連載
» 2014年07月02日 18時00分 UPDATE

Web業界で働くためのPHP入門(8):GET/POSTでフォームから送信された値をPHPで受け取る際のセキュリティ対策 (1/2)

オープンソースのWeb開発向けスクリプト言語「PHP」の文法を一から学ぶための入門連載。最新版の5.5に対応しています。今回は、HTMLのフォーム機能についておさらいし、get/postメソッドなどの内容を連想配列で格納するPHPの「定義済みの変数」の中身や、Webアプリ開発で欠かせないサニタイズについて解説。

[山口晴広,株式会社イメージズ・アンド・ワーズ]
本連載「Web業界で働くためのPHP入門」のインデックス

連載目次

 今回はPHPならではの機能、フォームの取り扱いについて解説します。厳密にいえば、これは本連載の目的である文法的な範囲の話ではありませんが、PHPを理解する上で欠かせないため、ざっと解説することにします。

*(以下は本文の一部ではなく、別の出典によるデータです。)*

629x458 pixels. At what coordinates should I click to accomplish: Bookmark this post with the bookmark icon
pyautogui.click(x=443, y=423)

 ところで、本連載ではPHP 5.5を前提としていますが、そろそろ5.6が正式リリースされそうです。現在のところ、リリース候補(RC)である5.6.0RC1が公開されています。5.6リリース後は、いずれどこかのタイミングで5.6系に移行したいと考えています。5.5系は5.5.14がリリースされていますので、アップデートしておきましょう。

HTMLのフォーム機能についておさらい

 HTMLのフォーム機能については既にご存じの読者も多いと思いますので、ここでは簡単なおさらいにとどめます。フォームとは<form>要素を使って、Webサーバーにデータを送信するための、HTMLとWebブラウザー側の仕組みです。

 例えば、次のようなHTMLをWebブラウザーで表示すると、1つの入力欄と送信ボタンが表示されます。

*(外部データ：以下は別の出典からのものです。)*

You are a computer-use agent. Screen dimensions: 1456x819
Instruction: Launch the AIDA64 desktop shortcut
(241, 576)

<form action="送信先URL" method="post">
  <input type="text" name="example">
  <input type="submit" value="送信">
</form>

 入力欄に何か入力してボタンを押すと、Webブラウザーは指定したURLに対して入力内容を送信します。通常そのURLでは何らかのWebアプリケーションが動作していて、入力内容に従って動作するように作られています。例えば、検索エンジンなら検索結果を表示する、などです。

PHPの「定義済みの変数」

 PHPの便利なところは、この送信先のURLにPHPのファイルを指定するだけで、Webブラウザー上のフォームから送信された値を受け取ることができる点です。

 「定義済みの変数」というあらかじめ決められた変数群があり、この変数に送信値が格納されています。つまり、変数にアクセスするだけで送信値を取り出せるようになっています。

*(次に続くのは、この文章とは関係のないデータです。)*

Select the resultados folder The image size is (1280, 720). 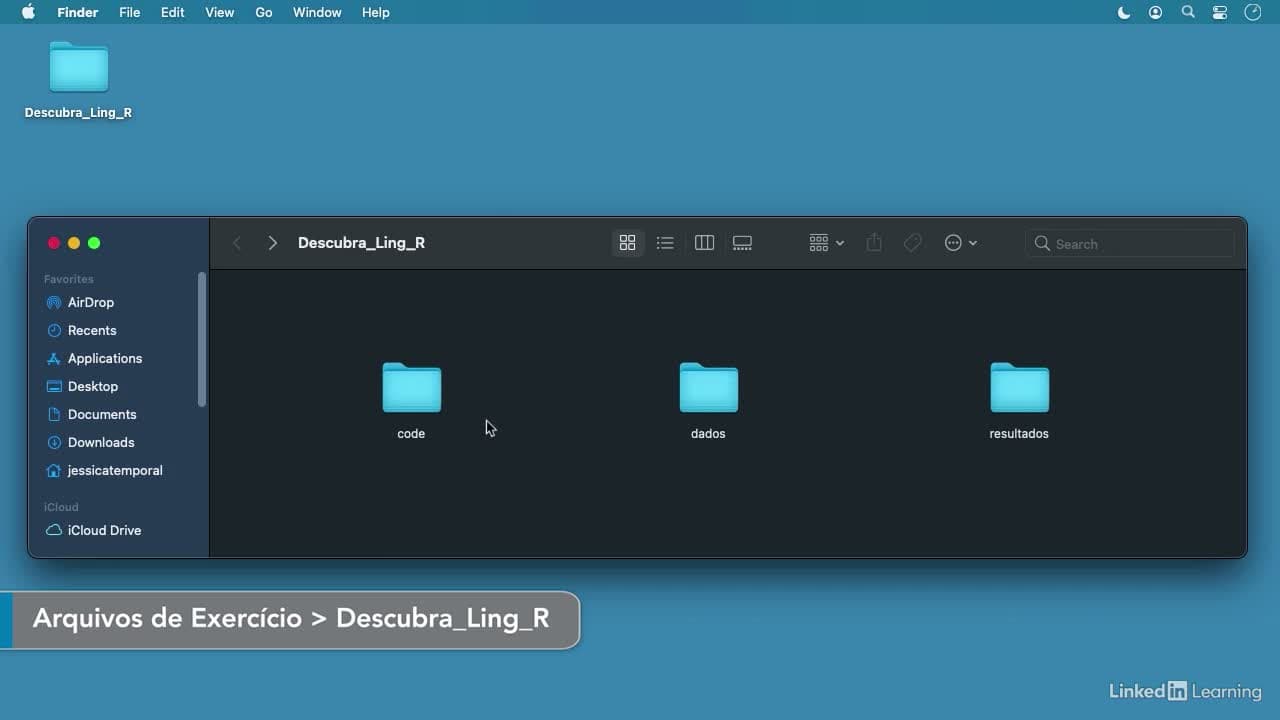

 これまでの解説では、変数は何らかの値を代入することで使えるようになりましたが、定義済みの変数は、そういった操作をせず、いきなり使える点が異なっています。

 定義済みの変数はいくつか種類があり、フォームの送信値以外の目的でも使われています。よく使われるのは次のものです。

定義済みの変数 概要
$_GET getメソッドにより送信された値
$_POST postメソッドにより送信された値
$_COOKIE クッキーの値
$_REQUEST $_GET、$_POST、$_COOKIEをまとめたもの
$_SERVER サーバーの環境情報やクライアント(Webブラウザー)の情報
$_SESSION セッションに格納した値

 全て変数名の冒頭に「_(アンダースコア)」が付いていますが、これは「通常の変数ではない」ということを主張しています。特に、文法上のルールがあるわけではありません。通常のものとは違うという主張をするためにアンダースコアから始まる名前を付けることは、PHP以外の言語でもよく行われています。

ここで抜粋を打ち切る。